===== DATA LISTING =====

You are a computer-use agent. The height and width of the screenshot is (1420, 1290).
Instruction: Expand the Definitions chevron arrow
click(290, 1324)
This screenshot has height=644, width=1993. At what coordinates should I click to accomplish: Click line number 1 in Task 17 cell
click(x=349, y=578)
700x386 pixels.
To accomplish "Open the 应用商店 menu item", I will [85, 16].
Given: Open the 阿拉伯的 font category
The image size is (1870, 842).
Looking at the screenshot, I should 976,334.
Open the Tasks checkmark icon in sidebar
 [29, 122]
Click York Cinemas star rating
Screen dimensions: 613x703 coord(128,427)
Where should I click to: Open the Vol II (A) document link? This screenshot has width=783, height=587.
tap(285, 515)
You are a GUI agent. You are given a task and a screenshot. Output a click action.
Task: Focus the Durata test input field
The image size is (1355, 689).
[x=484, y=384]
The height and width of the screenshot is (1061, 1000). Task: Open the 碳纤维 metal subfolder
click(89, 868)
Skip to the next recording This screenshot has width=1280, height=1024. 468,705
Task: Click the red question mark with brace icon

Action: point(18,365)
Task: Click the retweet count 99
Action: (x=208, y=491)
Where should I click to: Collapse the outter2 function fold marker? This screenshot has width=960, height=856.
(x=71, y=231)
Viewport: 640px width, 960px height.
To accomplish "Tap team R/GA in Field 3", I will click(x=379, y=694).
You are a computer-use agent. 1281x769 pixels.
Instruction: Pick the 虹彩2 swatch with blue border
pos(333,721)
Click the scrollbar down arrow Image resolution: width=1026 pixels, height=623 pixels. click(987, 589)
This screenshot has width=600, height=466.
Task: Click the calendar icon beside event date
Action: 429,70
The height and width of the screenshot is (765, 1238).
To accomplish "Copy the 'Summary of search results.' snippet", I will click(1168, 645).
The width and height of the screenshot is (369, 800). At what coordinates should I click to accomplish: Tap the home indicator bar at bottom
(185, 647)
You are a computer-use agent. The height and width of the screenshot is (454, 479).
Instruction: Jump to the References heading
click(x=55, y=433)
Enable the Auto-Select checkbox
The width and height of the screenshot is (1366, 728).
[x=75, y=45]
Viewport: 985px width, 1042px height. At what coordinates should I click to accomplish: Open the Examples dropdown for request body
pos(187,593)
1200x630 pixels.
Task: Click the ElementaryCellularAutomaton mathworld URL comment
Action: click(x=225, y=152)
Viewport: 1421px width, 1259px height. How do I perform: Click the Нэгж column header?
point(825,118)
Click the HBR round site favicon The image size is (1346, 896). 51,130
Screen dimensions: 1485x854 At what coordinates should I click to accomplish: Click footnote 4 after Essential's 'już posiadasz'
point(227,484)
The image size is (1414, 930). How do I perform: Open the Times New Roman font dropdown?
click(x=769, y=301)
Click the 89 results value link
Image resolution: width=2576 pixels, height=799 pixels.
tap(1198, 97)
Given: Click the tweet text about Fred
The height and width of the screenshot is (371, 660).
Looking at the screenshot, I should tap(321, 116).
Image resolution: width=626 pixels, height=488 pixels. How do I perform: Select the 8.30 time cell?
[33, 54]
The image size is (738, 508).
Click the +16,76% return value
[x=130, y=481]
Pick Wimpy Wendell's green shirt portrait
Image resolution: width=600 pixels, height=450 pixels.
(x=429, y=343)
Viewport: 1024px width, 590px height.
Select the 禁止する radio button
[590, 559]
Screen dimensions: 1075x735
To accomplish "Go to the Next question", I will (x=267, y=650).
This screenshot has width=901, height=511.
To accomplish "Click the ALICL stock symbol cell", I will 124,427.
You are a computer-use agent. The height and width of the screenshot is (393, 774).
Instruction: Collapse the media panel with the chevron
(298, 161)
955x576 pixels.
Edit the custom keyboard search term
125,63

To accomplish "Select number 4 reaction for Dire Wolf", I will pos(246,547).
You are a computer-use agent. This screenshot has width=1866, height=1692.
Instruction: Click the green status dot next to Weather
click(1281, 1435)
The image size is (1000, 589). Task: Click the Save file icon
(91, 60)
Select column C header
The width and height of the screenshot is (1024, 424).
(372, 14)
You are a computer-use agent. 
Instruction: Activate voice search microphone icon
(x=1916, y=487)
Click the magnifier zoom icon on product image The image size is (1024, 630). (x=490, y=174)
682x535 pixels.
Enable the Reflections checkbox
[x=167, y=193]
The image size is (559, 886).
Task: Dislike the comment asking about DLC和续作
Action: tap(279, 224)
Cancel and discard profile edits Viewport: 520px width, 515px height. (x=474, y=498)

=====

▶ **WHAT THE EXERCISE ASKS**
All lines above that include the word "computer" must be copied into the answer.

▶ **COMPLETED EXERCISE**
You are a computer-use agent. The height and width of the screenshot is (1420, 1290).
You are a computer-use agent. 1281x769 pixels.
You are a computer-use agent. The height and width of the screenshot is (454, 479).
You are a computer-use agent. The height and width of the screenshot is (393, 774).
You are a computer-use agent. This screenshot has width=1866, height=1692.
You are a computer-use agent. 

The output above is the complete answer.